Genomic selection for growth characteristics in Korean red pine (Pinus densiflora Seibold & Zucc.)

Traditionally, selective breeding has been used to improve tree growth. However, traditional selection methods are time-consuming and limit annual genetic gain. Genomic selection (GS) offers an alternative to progeny testing by estimating the genotype-based breeding values of individuals based on genomic information using molecular markers. In the present study, we introduced GS to an open-pollinated breeding population of Korean red pine (Pinus densiflora), which is in high demand in South Korea, to shorten the breeding cycle. We compared the prediction accuracies of GS for growth characteristics (diameter at breast height [DBH], height, straightness, and volume) in Korean red pines under various conditions (marker set, model, and training set) and evaluated the selection efficiency of GS compared to traditional selection methods. Training the GS model to include individuals from various environments using genomic best linear unbiased prediction (GBLUP) and markers with a minor allele frequency larger than 0.05 was effective.

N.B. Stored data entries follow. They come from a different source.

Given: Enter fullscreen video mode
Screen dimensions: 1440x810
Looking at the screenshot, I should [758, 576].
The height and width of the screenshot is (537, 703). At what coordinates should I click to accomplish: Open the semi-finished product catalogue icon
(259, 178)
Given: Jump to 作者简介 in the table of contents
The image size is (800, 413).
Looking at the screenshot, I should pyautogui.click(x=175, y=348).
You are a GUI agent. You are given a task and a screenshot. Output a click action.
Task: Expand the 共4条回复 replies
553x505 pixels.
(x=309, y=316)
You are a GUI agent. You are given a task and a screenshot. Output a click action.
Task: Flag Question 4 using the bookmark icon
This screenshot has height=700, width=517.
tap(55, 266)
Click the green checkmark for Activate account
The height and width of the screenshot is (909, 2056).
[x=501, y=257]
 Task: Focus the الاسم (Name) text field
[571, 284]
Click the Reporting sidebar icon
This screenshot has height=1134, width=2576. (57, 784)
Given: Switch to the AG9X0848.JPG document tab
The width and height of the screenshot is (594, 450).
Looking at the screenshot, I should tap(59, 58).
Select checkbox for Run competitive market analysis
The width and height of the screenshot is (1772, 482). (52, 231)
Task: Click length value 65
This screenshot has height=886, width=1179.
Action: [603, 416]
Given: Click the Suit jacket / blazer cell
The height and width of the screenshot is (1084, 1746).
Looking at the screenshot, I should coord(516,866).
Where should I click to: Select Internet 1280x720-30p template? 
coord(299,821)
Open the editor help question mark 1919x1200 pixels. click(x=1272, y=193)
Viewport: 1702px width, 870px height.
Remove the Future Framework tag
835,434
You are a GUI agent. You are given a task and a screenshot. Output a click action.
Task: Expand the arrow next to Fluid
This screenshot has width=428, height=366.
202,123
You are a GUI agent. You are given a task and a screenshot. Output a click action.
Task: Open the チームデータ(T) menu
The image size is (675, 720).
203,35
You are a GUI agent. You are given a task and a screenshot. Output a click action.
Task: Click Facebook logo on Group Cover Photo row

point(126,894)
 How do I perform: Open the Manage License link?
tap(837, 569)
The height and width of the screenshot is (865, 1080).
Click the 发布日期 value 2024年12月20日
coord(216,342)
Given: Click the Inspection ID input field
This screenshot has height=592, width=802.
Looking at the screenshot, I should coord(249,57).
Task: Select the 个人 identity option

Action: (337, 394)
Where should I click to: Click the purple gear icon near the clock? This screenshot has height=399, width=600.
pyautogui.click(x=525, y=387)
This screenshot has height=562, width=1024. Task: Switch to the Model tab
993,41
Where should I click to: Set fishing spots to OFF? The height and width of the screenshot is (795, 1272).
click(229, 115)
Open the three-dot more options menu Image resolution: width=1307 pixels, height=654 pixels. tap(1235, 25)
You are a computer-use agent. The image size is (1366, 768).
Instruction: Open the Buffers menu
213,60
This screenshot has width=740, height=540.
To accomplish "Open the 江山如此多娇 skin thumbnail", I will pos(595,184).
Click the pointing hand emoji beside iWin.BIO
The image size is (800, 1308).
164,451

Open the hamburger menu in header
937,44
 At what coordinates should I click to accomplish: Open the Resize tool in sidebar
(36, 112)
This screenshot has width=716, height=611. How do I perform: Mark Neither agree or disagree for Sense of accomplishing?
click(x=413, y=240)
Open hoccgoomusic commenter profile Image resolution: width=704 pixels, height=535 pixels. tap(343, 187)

The optimized model had an accuracy of 0.164-0.498 and a predictive ability of 0.018-0.441. The predictive ability of GBLUP against that of additive best linear unbiased prediction (ABLUP) was 0.86-5.10, and against the square root of heritability was 0.19-0.76, indicating that GS for Korean red pine was as efficient as in previous studies on forest trees. Moreover, the response to GS was higher than that to traditional selection regarding the annual genetic gain. Therefore, we conclude that the trained GS model is more effective than the traditional breeding methods for Korean red pines. We anticipate that the next generation of trees selected by GS will lay the foundation for the accelerated breeding of Korean red pine.